Représentation d'un cerveau numérique avec des circuits électriques lumineux

JE PROGRAMME MON CERVEAU POUR REUSSIR MON PERMIS

Comment préparer son mental et renforcer sa confiance avant l'examen du permis de conduire

AVANT TOUTES CHOSES :

Es-tu réellement prêt(e) à te présenter à l'examen ?

Lorsqu'on passe un examen, il est important d'être prêt.

Cela peut sembler évident, mais certains élèves insistent parfois auprès de leur auto-école pour être présentés à l'épreuve alors que l'équipe pédagogique estime qu'ils ont encore besoin de temps pour consolider leurs acquis.

L'impatience est compréhensible. On a envie d'obtenir son permis rapidement, de gagner en autonomie, de tourner la page de la formation ou encore de répondre à des contraintes personnelles ou professionnelles.

Mais vouloir passer l'examen et être prêt à le passer sont deux choses différentes.

Lorsque l'on se présente trop tôt, le risque d'échec augmente considérablement. Cela entraîne souvent des frais supplémentaires, de nouvelles heures de conduite et parfois plusieurs semaines ou plusieurs mois d'attente avant une nouvelle présentation.

Faire confiance à l'expérience de son enseignant est souvent le choix le plus judicieux.

Est-ce le bon moment pour passer ton examen ?

La préparation ne concerne pas uniquement la conduite, ton état d'esprit joue également un rôle essentiel.

Au cours de ma carrière, j'ai rencontré des élèves qui traversaient des périodes compliquées de leur vie :

  • séparation ou divorce ;

  • difficultés familiales ;

  • problèmes de santé ;

  • tensions professionnelles ;

  • changement de poste ;

  • difficultés financières ;

  • événements personnels importants.

Dans ces situations, il peut être difficile de consacrer toute son attention à sa formation ou à son examen.

Lorsque l'esprit est constamment occupé par d'autres préoccupations, la concentration diminue, la fatigue mentale augmente et le risque d'erreur devient plus important.

Il ne s'agit pas de renoncer à son permis.

Il s'agit parfois simplement de reconnaître que ce n'est peut-être pas le moment le plus favorable.

Reporter son examen de quelques semaines ou de quelques mois peut parfois permettre de le passer dans de bien meilleures conditions.

Être disponible mentalement

Le jour de l'examen, ton attention doit être tournée vers une seule chose : ta conduite.
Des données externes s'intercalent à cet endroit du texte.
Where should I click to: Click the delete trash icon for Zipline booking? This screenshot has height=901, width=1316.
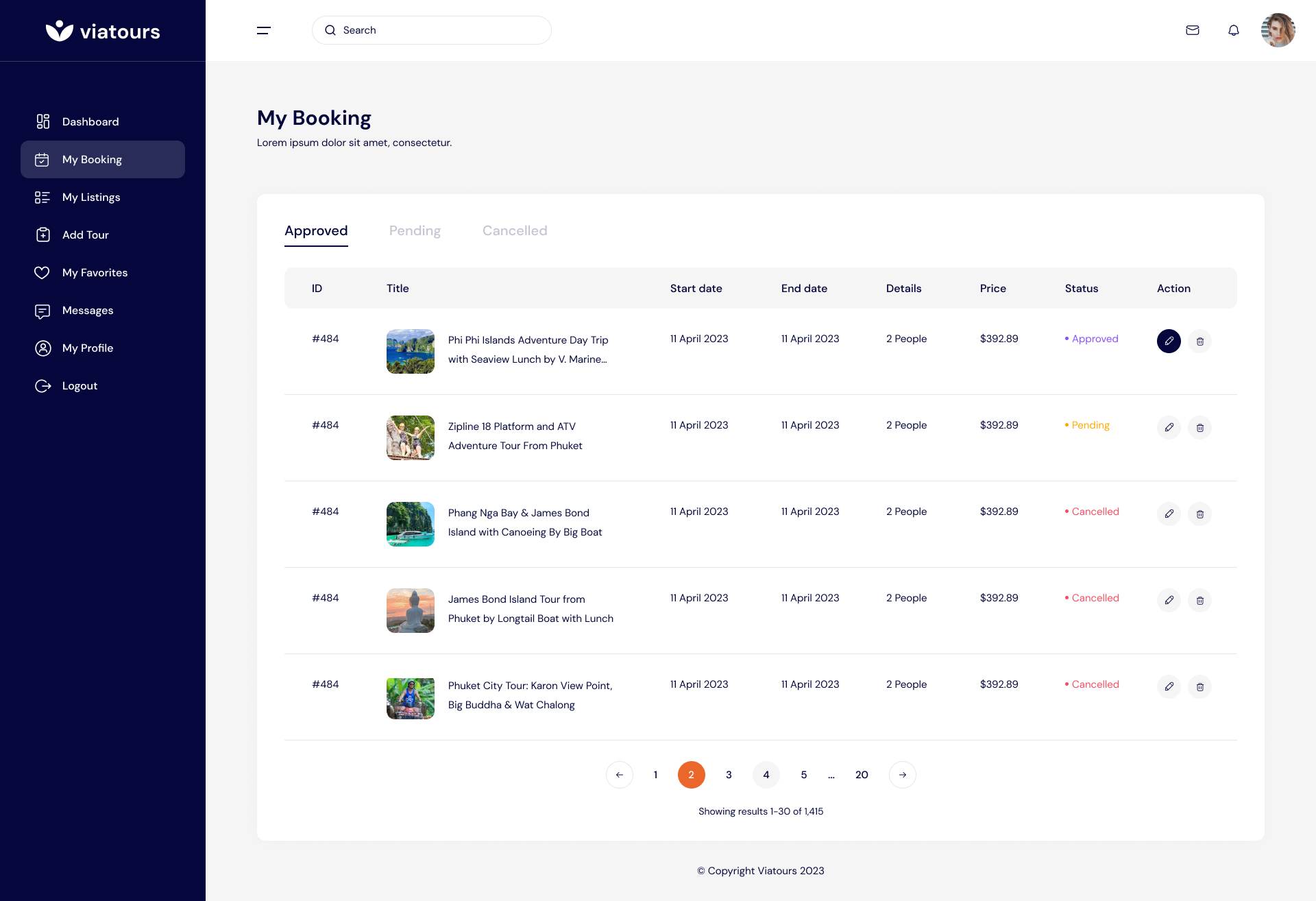[1200, 427]
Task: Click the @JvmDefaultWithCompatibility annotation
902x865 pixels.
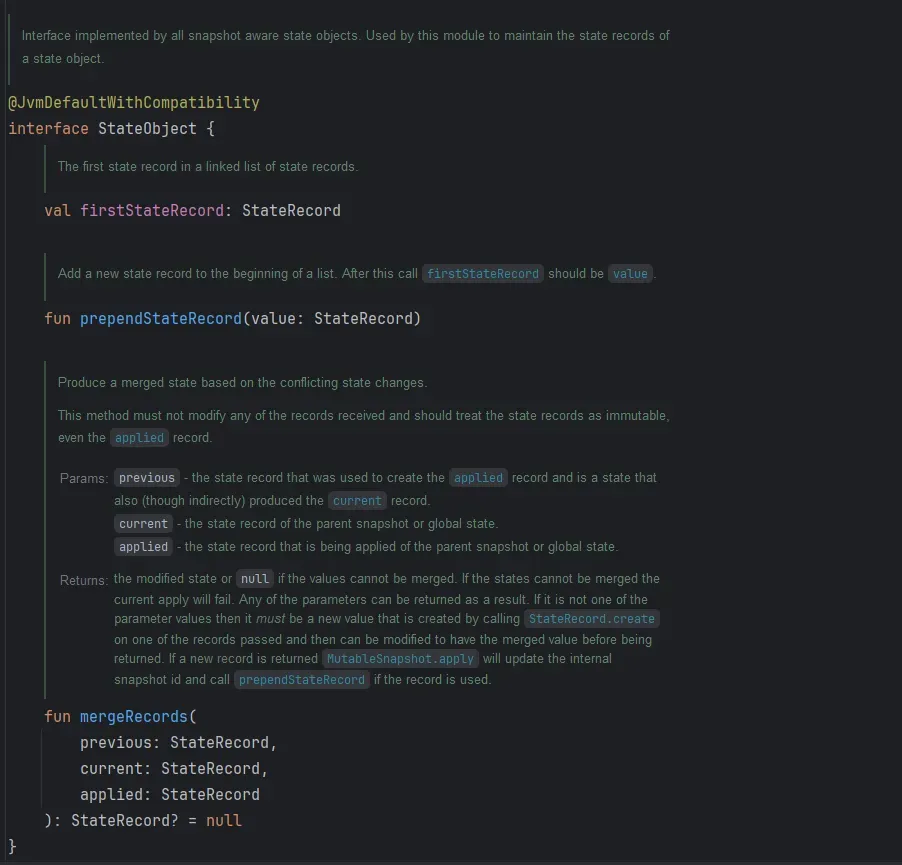Action: pos(134,103)
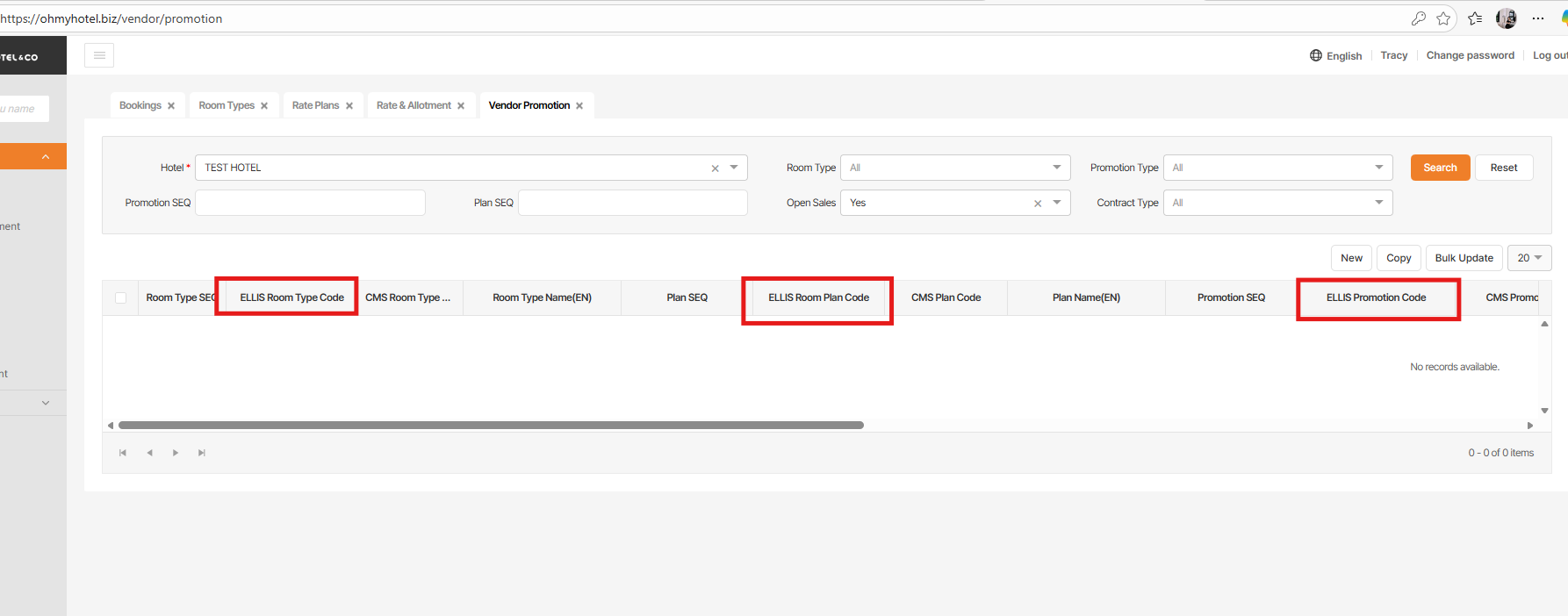Click the globe language icon
The height and width of the screenshot is (616, 1568).
click(x=1315, y=55)
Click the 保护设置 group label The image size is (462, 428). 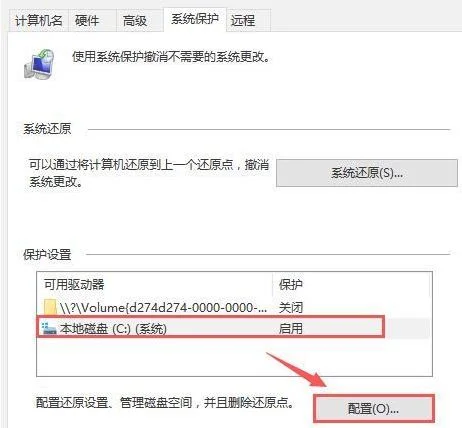pyautogui.click(x=47, y=255)
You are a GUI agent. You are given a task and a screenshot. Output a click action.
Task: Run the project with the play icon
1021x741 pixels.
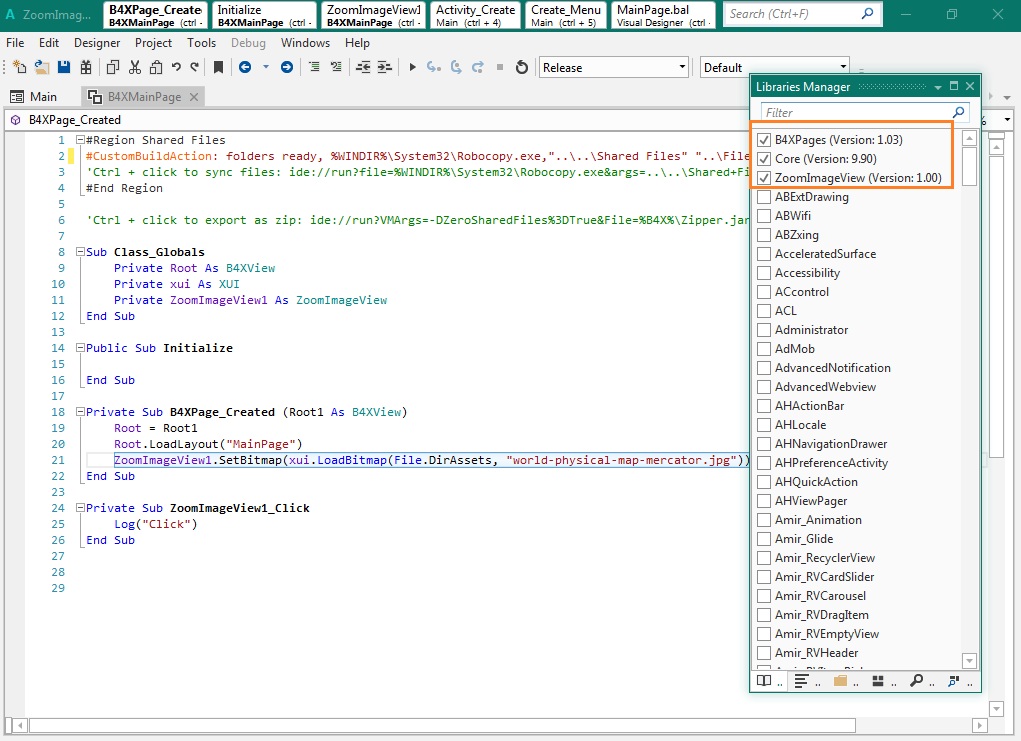coord(411,67)
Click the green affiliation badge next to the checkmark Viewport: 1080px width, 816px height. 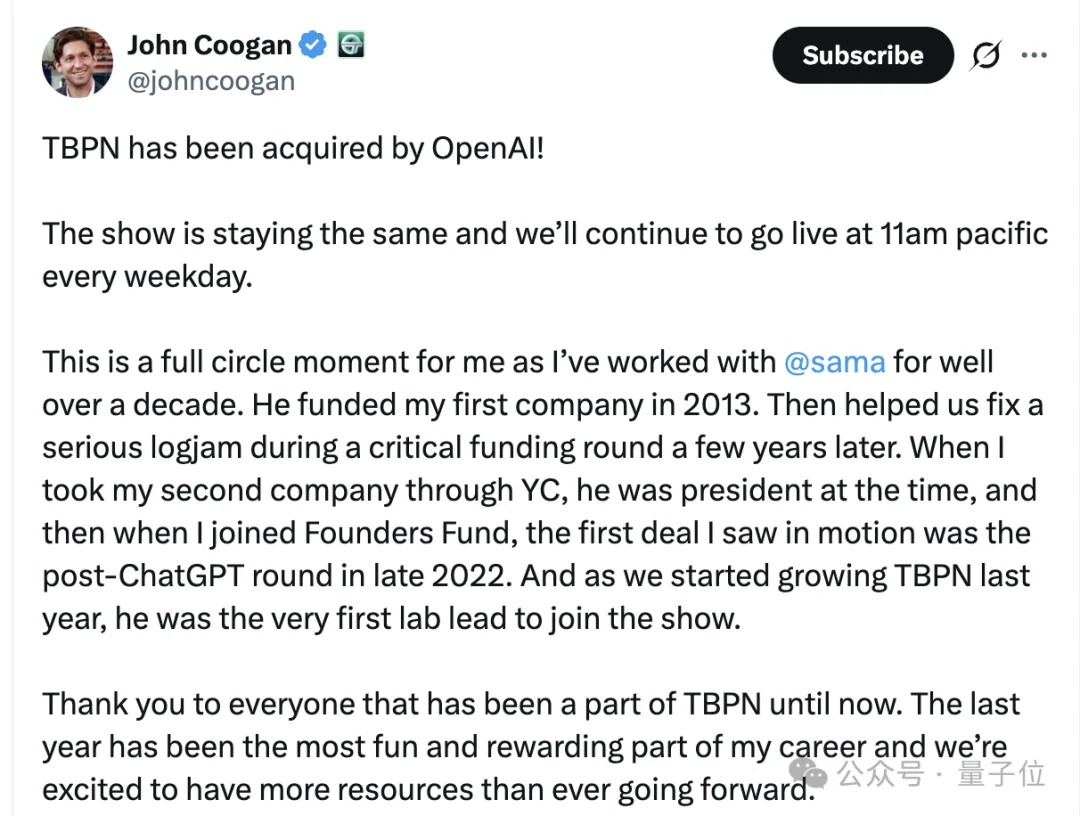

Si une partie de ton énergie est mobilisée par des préoccupations personnelles, professionnelles ou familiales, tu disposes de moins de ressources pour analyser la route, prendre des décisions et gérer ton stress.

Être prêt à passer son permis, ce n'est donc pas seulement maîtriser les compétences techniques.

C'est aussi être suffisamment disponible mentalement pour donner le meilleur de soi-même.

La bonne question

Avant de te présenter à l'examen, demande-toi :

« Est-ce que je suis prêt(e) techniquement ? »

Mais aussi :

« Est-ce que je suis disponible mentalement pour réussir ? »

Lorsque ces deux conditions sont réunies, tu mets toutes les chances de ton côté.

Car un examen se réussit rarement uniquement avec ses mains sur le volant.

Il se réussit aussi avec un esprit pleinement concentré sur la route.

L'histoire de Caroline : quand nos croyances influencent nos résultats :

la pensée négative

Je me souviens de Caroline, qui avait 19 ans lorsqu'elle préparait son permis moto. Un matin, avant sa leçon, elle arrive et me dit :

« J'ai vu sur les réseaux sociaux que beaucoup de gens ratent le plateau moto à la première présentation. »

Quelques semaines plus tard, le jour de l'examen, elle me dit : « De toute façon, je sais que je vais le rater. »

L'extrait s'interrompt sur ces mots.